Started by austinv11, 27 June 2013 - 10:55 AM
austinv11 #1
Posted 27 June 2013 - 12:55 PM
I wrote a score checking program based on redstone input, but when I run it says "204" after around one cycle of the program running.

code:

local i=75
local lava="s"
local r="off"
local red="off"
local own="s"
local off=false
local back
local right

function rcheck()
  right=redstone.getInput("right")
  back=redstone.getInput("back")
  if back==true then
    r="on"
    own="n"
  elseif back==false then
    r="off"
    own="s"

  elseif right==true then
    off=true
    end
  end

function own()
  rcheck()

  if r~=red and own=="n" then
    rednet.broadcast("lava(n)")
    red=r
    sleep(30)
    own()

  elseif r~=red and own=="s" then
    rednet.broadcast("lava(s)")
    red=r
    sleep(3)


  elseif off==true then
    for i=1, 75, 1 do
	  rednet.broadcast("lava(o)")
	  sleep(1)
	  end

  else
    sleep(1)
    own()
    end
  end

while true do
  own()
  end
Lyqyd #2
Posted 27 June 2013 - 01:47 PM
Split into new topic.
nolongerexistant #3
Posted 27 June 2013 - 01:56 PM
I wrote a score checking program based on redstone input, but when I run it says "204" after around one cycle of the program running.

code:

-snip-

The variable "own" has the same name as the function own.
austinv11 #4
Posted 27 June 2013 - 03:50 PM
I wrote a score checking program based on redstone input, but when I run it says "204" after around one cycle of the program running.

code:

-snip-

The variable "own" has the same name as the function own.

ohh, well that was a huge derp, i had no idea what was going on lol, thanks!
austinv11 #5
Posted 27 June 2013 - 04:42 PM
now its saying" bios:123 : vm error: java.lang.arrayIndexOutOfBoundsException: 256"
trakos #6
Posted 27 June 2013 - 05:47 PM
Is it happening after some time, or instantly?

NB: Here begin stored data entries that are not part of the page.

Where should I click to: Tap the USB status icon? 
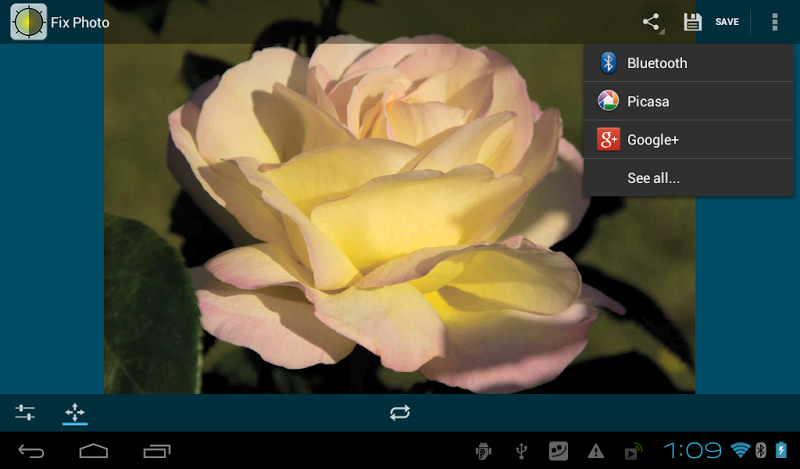[x=521, y=451]
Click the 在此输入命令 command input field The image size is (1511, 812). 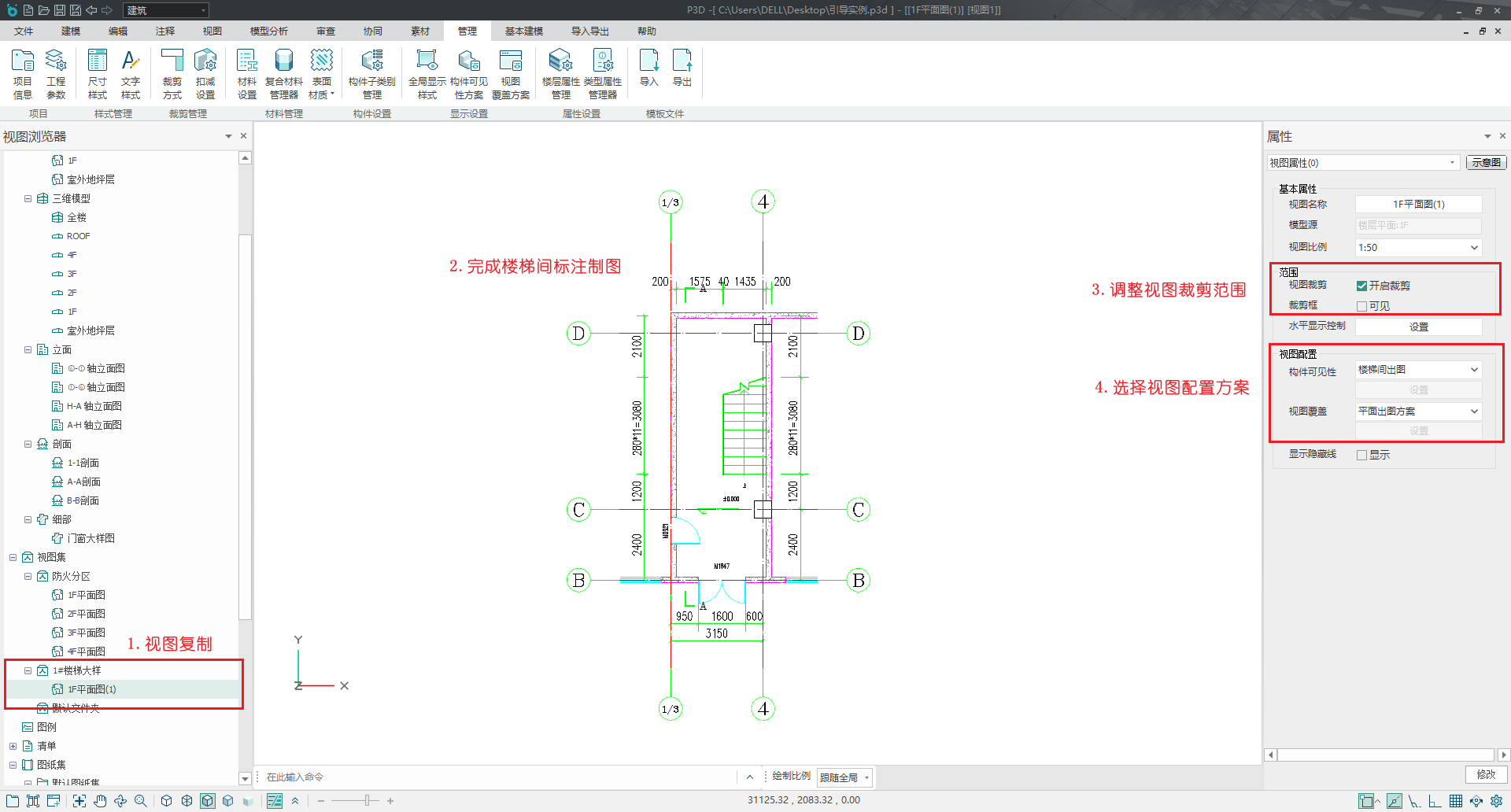pos(496,777)
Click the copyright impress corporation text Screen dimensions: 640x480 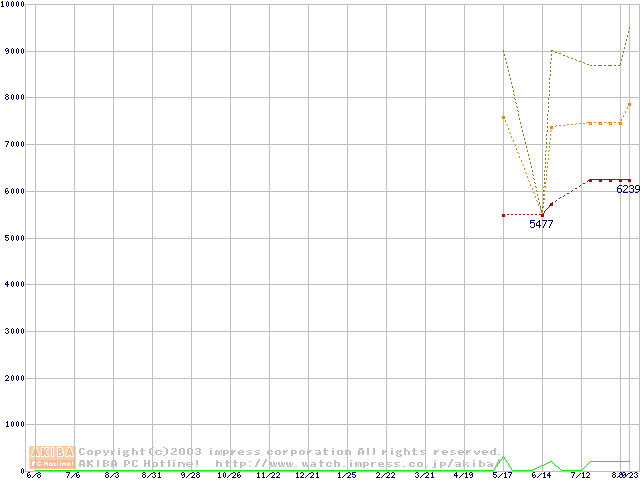coord(290,452)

I'd guess that it is too big stack error, though I'm not sure. Meaning, too much recurrence.
When you call a function, the interpreter must remember when it has to come back when the function will finish. Thus, it is much better to make a loop than call the function from within itself, if there's no gain in it (there are many algorithms when recurrence simplifies a lot, but your code is not such an example). So, you don't have to call own() inside own(), because when it's finished it is called anyway.

BTW, you might want to paste your code again, because maybe you've changed something important ;)/>.